• Work instructions:
Starting at the first line of the data and ending at the line with "776x474 pixels.", copy each line exactly. Include both of those lines, but no pictures.

• Available data:
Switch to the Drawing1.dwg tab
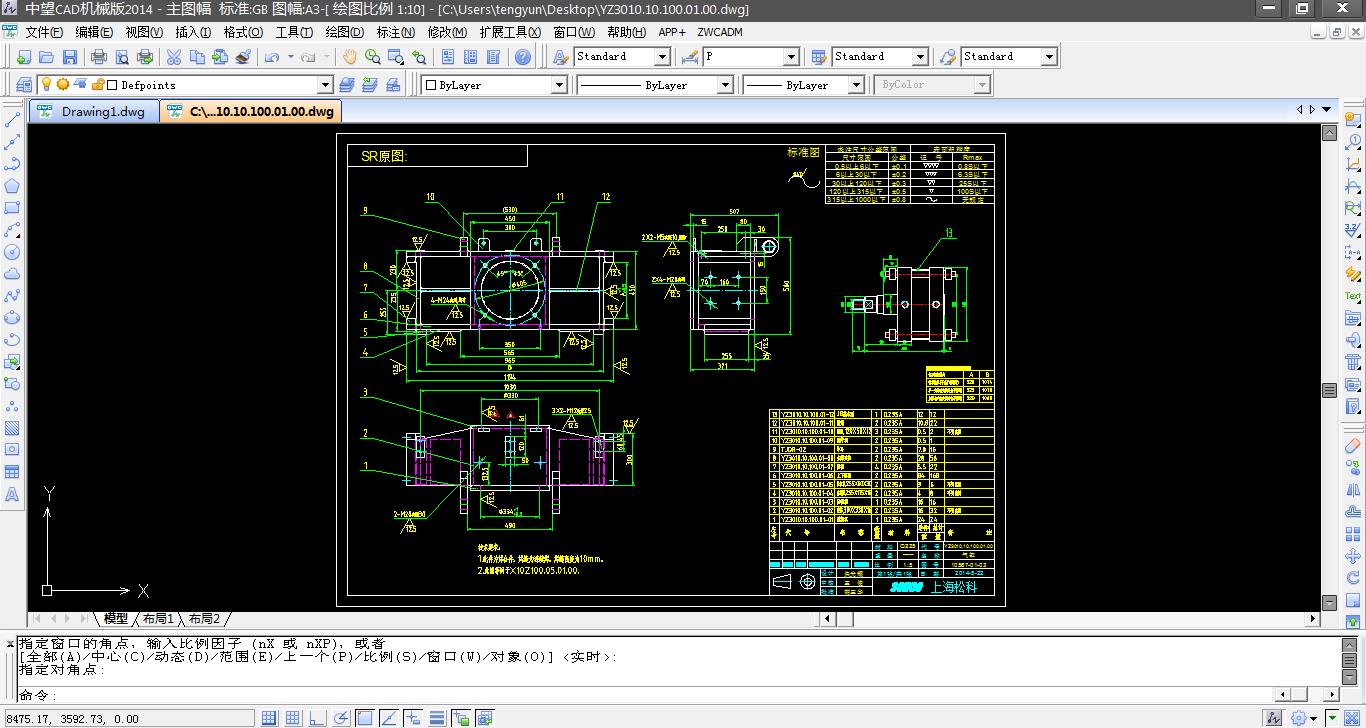 [94, 111]
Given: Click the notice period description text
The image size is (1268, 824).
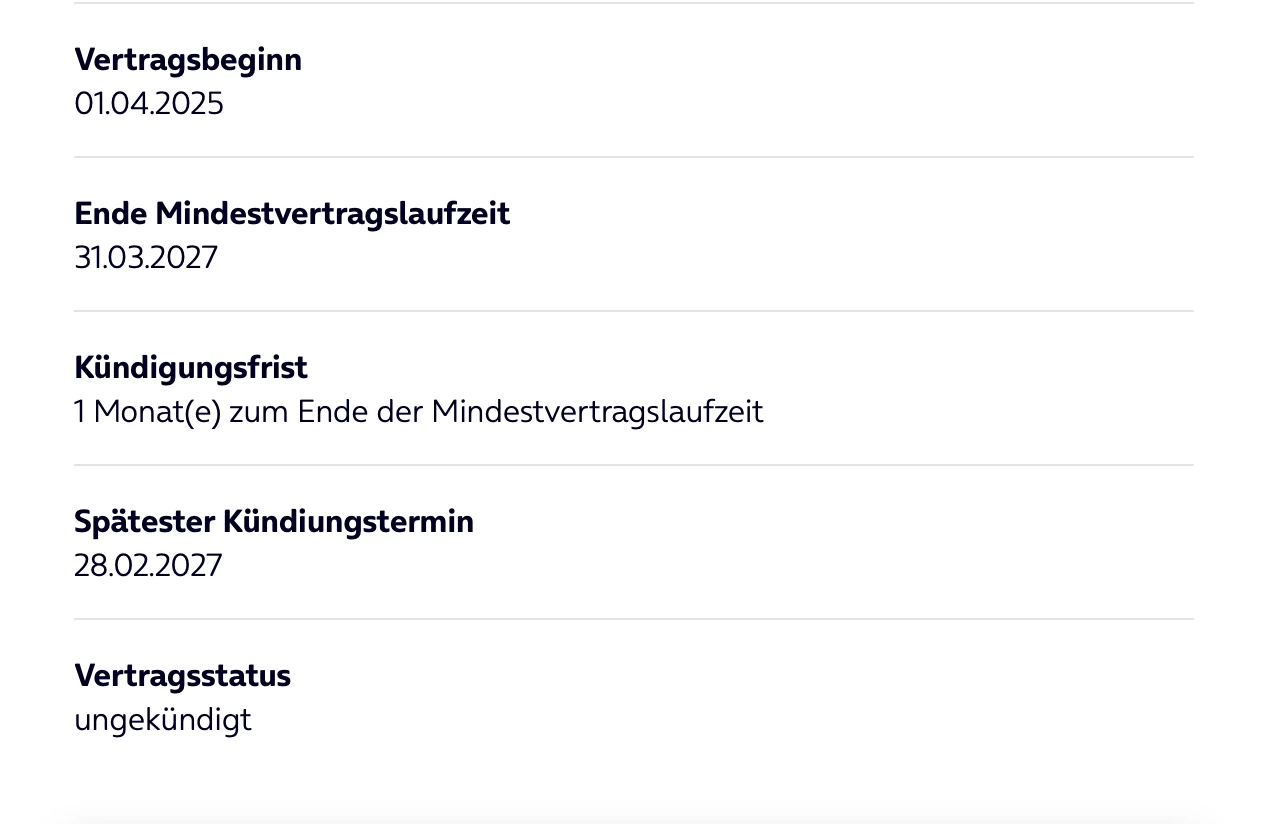Looking at the screenshot, I should coord(418,412).
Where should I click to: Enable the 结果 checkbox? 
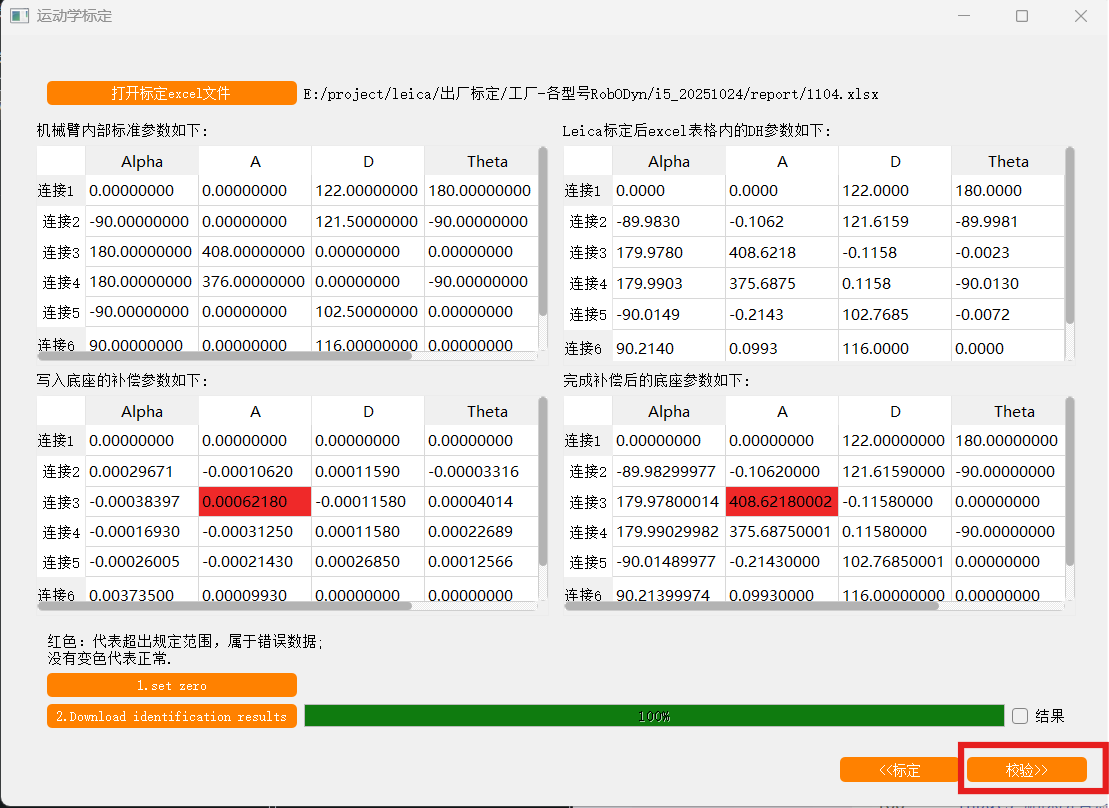click(x=1020, y=716)
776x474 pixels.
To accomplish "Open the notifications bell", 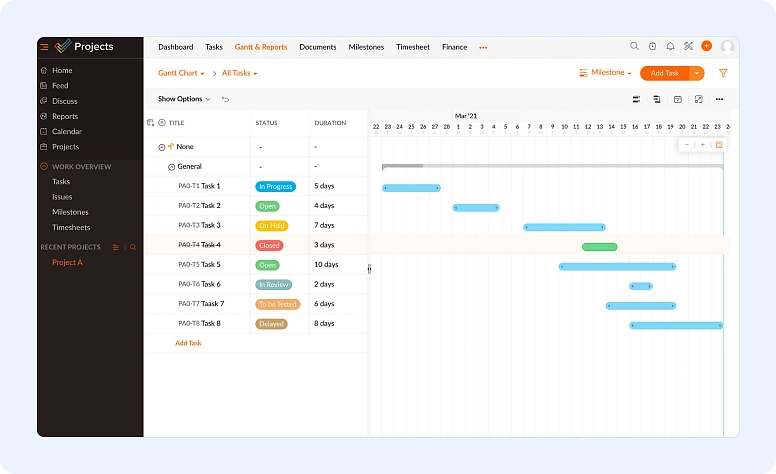I will click(x=670, y=46).
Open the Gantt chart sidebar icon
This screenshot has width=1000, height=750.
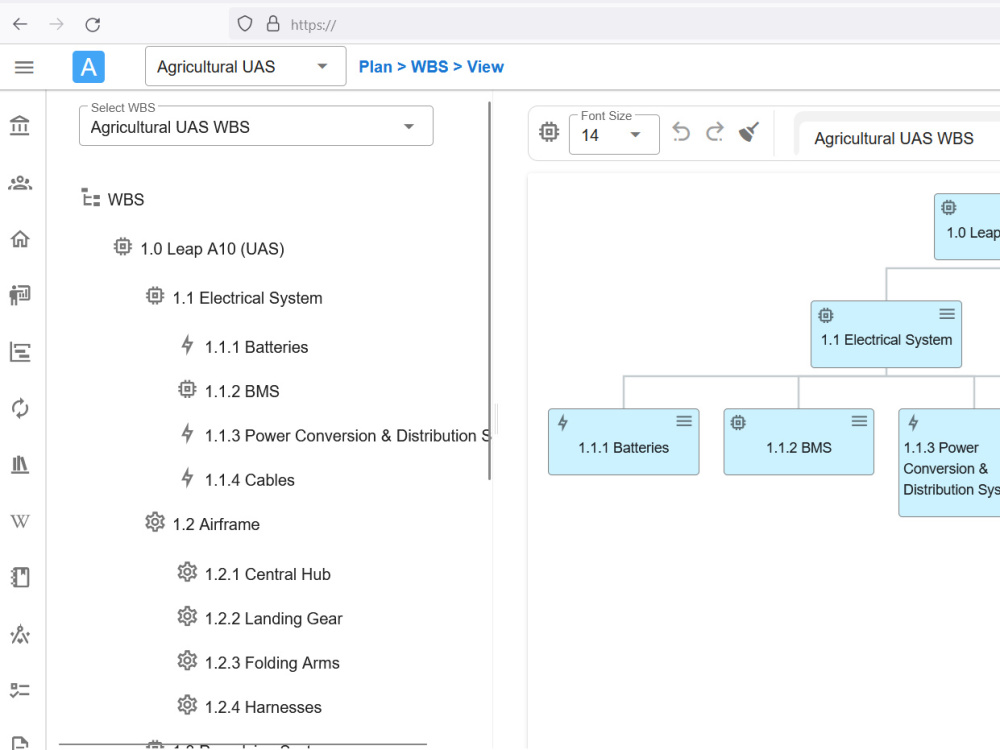tap(20, 352)
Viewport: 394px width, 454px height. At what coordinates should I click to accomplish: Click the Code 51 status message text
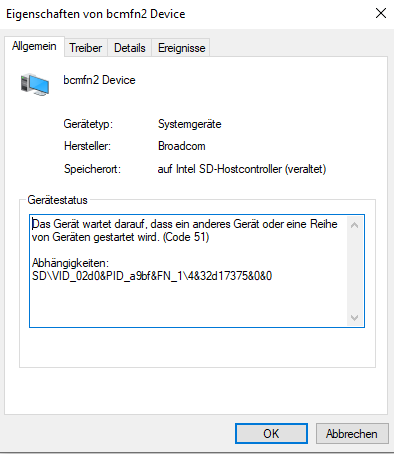pos(185,230)
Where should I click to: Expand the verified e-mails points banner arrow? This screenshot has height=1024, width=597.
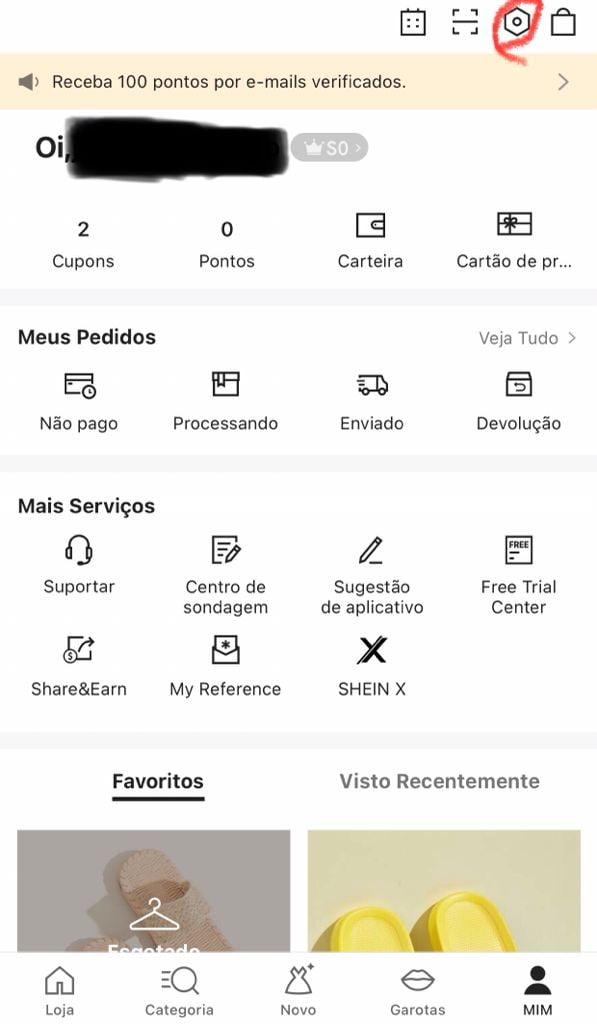tap(563, 82)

• Output for this exercise:
Switch to the Drawing1.dwg tab
 [94, 111]
Given: Click the notice period description text
The image size is (1268, 824).
Looking at the screenshot, I should coord(418,412).
Where should I click to: Enable the 结果 checkbox? 
click(x=1020, y=716)
776x474 pixels.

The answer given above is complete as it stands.